Problem to work on ::
Starting at the first line of the data below, retype every line up to and including the one containing "Par.lonnergard@hydx.se (234, 1904)".

※

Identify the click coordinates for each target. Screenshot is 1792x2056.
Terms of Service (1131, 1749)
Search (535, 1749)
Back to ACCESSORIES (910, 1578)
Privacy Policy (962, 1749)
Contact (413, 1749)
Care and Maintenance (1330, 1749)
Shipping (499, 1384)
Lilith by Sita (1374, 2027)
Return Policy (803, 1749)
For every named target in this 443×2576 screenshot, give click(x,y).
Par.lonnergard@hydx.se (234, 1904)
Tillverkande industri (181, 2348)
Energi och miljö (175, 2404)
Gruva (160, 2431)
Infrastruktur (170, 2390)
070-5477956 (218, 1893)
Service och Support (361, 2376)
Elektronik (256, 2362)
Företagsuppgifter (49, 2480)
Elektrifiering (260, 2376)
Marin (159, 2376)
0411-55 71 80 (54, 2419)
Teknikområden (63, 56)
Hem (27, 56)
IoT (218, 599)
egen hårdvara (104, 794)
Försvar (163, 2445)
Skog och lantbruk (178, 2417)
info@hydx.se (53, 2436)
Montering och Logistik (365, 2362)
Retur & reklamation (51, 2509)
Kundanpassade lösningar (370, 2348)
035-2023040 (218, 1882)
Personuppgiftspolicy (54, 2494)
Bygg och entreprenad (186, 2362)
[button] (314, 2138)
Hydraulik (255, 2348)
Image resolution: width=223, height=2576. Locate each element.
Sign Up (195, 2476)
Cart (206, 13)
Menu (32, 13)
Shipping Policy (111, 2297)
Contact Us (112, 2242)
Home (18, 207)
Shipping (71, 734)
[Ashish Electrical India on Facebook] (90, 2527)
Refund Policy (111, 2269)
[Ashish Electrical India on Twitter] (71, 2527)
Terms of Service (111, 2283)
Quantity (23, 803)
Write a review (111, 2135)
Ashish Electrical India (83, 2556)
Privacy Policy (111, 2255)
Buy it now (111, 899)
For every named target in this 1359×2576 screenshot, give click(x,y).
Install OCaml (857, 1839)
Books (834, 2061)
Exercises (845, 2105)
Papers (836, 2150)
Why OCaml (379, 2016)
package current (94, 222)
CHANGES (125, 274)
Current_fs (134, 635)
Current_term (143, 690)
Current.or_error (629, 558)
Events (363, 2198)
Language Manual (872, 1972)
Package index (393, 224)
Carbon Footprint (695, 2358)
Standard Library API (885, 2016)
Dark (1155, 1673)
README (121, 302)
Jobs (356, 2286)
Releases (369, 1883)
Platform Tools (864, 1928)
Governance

※

The answer ::
Identify the click coordinates for each target. Screenshot is 1792x2056.
Terms of Service (1131, 1749)
Search (535, 1749)
Back to ACCESSORIES (910, 1578)
Privacy Policy (962, 1749)
Contact (413, 1749)
Care and Maintenance (1330, 1749)
Shipping (499, 1384)
Lilith by Sita (1374, 2027)
Return Policy (803, 1749)
For every named target in this 443×2576 screenshot, give click(x,y).
Par.lonnergard@hydx.se (234, 1904)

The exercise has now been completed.